CORVALLIS, Ore. (KOIN) — Omar Speights grew up in a crime-filled area of Philadelphia. But after his best friend and teammate was murdered, he’s found an oasis in Corvallis.

On the football field, Speights is ferocious. Hit or be hit. Hurt or be hurt. It’s a mindset borne out of the reality of growing up in a rough spot in Philly.

“It was like a lot of crime and stuff like that, so just trying to stay out of it and stuff like that,” he told KOIN 6 News.

In 2018, the Philadelphia Police Department recorded 353 homicides. One of those was his close friend, Kristian Marche, who had accepted a scholarshop to run track at Penn State.

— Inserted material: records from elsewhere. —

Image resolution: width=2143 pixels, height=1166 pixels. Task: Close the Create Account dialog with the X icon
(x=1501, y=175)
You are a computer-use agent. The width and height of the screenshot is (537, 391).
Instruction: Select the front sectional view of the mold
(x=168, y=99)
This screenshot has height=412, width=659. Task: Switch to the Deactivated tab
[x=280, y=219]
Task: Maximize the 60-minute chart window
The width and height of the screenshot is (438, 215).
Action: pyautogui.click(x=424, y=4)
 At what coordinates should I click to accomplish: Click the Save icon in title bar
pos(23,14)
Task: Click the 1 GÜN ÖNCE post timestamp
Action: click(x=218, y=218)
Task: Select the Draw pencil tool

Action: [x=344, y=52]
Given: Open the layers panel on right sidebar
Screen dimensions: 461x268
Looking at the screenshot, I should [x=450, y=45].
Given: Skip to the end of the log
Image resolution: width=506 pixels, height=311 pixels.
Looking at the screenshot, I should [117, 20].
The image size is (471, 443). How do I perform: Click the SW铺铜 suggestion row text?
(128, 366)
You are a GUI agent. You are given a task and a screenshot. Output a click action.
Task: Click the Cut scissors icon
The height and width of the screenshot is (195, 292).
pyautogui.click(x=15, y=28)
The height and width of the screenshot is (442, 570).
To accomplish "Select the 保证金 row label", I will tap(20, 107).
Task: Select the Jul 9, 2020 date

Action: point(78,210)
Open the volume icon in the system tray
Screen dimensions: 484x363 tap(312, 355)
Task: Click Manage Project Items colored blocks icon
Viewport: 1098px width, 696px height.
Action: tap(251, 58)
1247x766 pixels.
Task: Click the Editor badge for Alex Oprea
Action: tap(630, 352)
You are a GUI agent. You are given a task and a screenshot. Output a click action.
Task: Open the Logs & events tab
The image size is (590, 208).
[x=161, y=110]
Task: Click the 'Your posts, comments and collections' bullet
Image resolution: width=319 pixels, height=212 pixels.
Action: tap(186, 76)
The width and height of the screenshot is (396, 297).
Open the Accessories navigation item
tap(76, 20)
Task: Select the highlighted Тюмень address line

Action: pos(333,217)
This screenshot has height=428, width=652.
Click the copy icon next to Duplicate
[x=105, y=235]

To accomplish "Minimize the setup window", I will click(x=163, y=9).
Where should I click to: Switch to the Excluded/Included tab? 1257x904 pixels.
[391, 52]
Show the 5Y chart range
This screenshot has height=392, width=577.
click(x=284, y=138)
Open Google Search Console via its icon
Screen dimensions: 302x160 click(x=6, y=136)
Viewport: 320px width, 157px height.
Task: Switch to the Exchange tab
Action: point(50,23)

“It was at night, he was picking his little brother up from practice and they was in his house and he went to go look,” he said. “And then it happened, like that.”

“Anybody losing their life is real but that, like that, it hit closer because it’s like he’s doing the same thing I’m doing, just a different sport. So it’s like they don’t even care, like, what you got going on for yourself.”

It didn’t take long for Omar’s mother, Patricia, and his older brother — Oregon State defensive end Jeromy Reichner — to decide Speights needed to get out of Philadelphia. Corvallis became the perfect place for him to finish his high school career.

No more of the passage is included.